Pacifica Senior Living Blog

The Remarkable Journey of Ernesto Palomino

Aug 8, 2023 2:47:56 PM / by Pacifica Senior Living

Ernesto Palomino was born on December 21, 1933, in Fresno, California, and has lived a life that has touched many. He served in the Marine Corps, holds an honorary doctorate from California State University Fresno, a master’s degree from San Francisco State University, and taught for many years at Fresno State. Now, at 89, he lives at Pacifica Senior Living Fresno, and reflects on his biggest claim to fame: his art.

Using sculpture, masks, drawings, mosaics, paintings, murals, and found objects, Palomino has left a meaningful artistic legacy.

Ernesto Palomino is awarded his doctorate at California State University Fresno. 
Photo credit: Fresno State
Ernesto Palomino accepts his doctorate at California State University Fresno. 
Photo credit: Fresno State
Ernesto Palomino gives a speech at his doctorate ceremony at California State University Fresno. 
Photo credit: Fresno State
Ernesto with his honorary high school diploma. Photo: ABC30 news

Palomino’s passion for art first began at Edison High School in Fresno, thanks in large part to his art teacher Ms. Elizabeth Baldwin. He dropped out of school in 10th grade to join the Marine Corps, but after his time served, turned to art again, enrolling in the San Francisco Art Institute in 1954.

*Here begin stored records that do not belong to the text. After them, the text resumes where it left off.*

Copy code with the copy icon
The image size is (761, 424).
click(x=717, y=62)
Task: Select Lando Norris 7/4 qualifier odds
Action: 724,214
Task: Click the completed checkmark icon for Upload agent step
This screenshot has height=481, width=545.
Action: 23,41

By 1956, he had moved on to the Fresno City College, and it was at this time that Ms. Baldwin also helped him to publish his book titled In Black and White: Evolution of an Artist. The book was published in 1956, and features art he created between 1945 and 1955.

In 1957, Palomino attended Fresno State College, and from 1960 - 65 he attended San Francisco State University where he earned a Bachelor of Arts followed by a Masters in Fine Arts.

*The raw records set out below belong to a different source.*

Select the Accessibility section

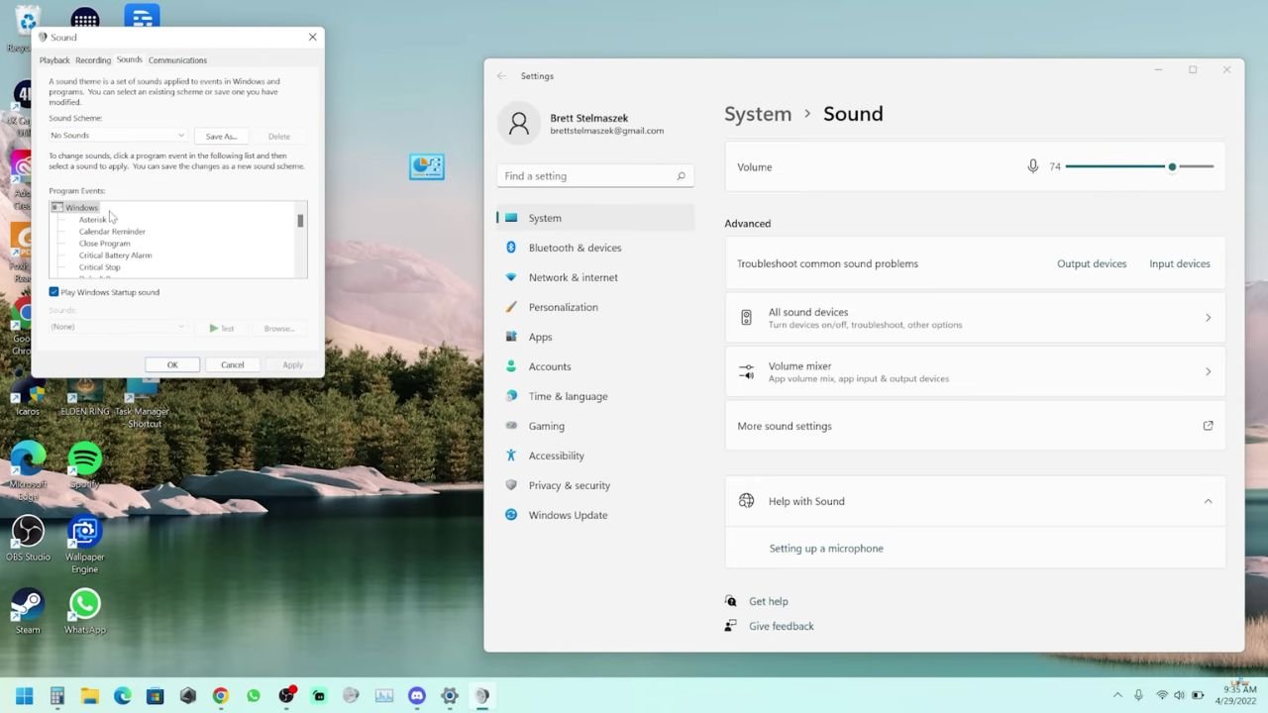coord(556,456)
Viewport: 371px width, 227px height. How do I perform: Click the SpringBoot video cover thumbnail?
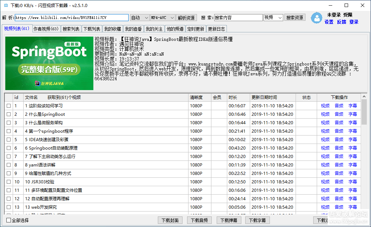49,63
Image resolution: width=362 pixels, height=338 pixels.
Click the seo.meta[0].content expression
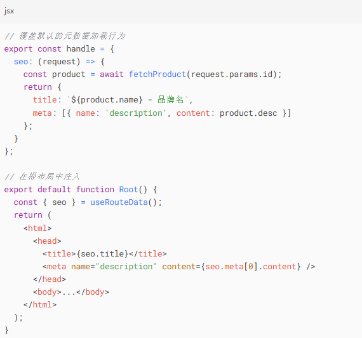coord(250,267)
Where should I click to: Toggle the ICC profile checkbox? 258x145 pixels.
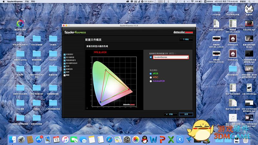pos(151,57)
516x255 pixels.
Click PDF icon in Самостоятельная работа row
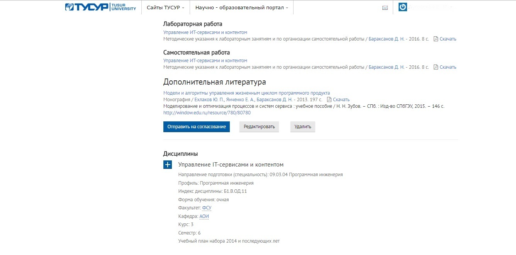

The art he created during his time in school, which he himself labeled gabacho or Anglo art, was characterized by found and repurposed objects and sculptural designs. Many of these were featured in his thesis piece, a film titled “My Trip in a '52 Ford.”

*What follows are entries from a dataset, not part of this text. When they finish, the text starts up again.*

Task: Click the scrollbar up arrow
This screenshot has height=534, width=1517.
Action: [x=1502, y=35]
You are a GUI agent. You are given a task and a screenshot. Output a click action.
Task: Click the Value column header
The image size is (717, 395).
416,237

Palomino later moved to Denver, where he worked for the Migrant Council and was also part of La Raza Unida party, which aimed to end marginalization of the Chicanx community. He had a strong sense of self and identity, rooted in his Chicano culture, and was involved in various activism movements associated with the arts.

He returned to Fresno, where he was an artistic director of several community programs and school boards. His work included the painting of murals on schools and public buildings, as the artistic director of the “Inner City Mural Project” in Fresno. He also worked with the Fresno Juvenile Hall and Retired Teachers Organization and took part in the National Symposium on Mexican American Art at Trinity University in 1973.

Through a 1973 National Endowment for the Humanities grant, assisted in the creation of the Malaga Community Park mural titled “Humanities Mural”. Over the next few years, his community reach grew, and he received the National Endowment for the Arts grant, and the California Arts Council grant in 1976.

His community impact, as well as artistic voice can be seen throughout the California Valley, and his work has impacted so many. From shows at the Fresno Art Center to The Crocker Art Museum in Sacramento, the Mechicano Art Center, Los Angeles, Fresno State College, Teatro Campesino, Chicano Art of the Barrio in Houston, University of Texas, and Califas: An Exhibition of Chicano Artists in California, his art can be seen throughout Fresno, in a number of other states, and was even in the Smithsonian.

Now, Palomino resides in Pacifica Senior Living Fresno, where he was recently awarded an honorary Highschool Diploma, a story which saw him featured across local news channels. He is a much loved member of his Pacifica community, but also a revered member of both the Chicanx and art communities in California. His bright fighting spirit and moving artwork continues to warm the hearts of friends, family and neighbors in his community and beyond.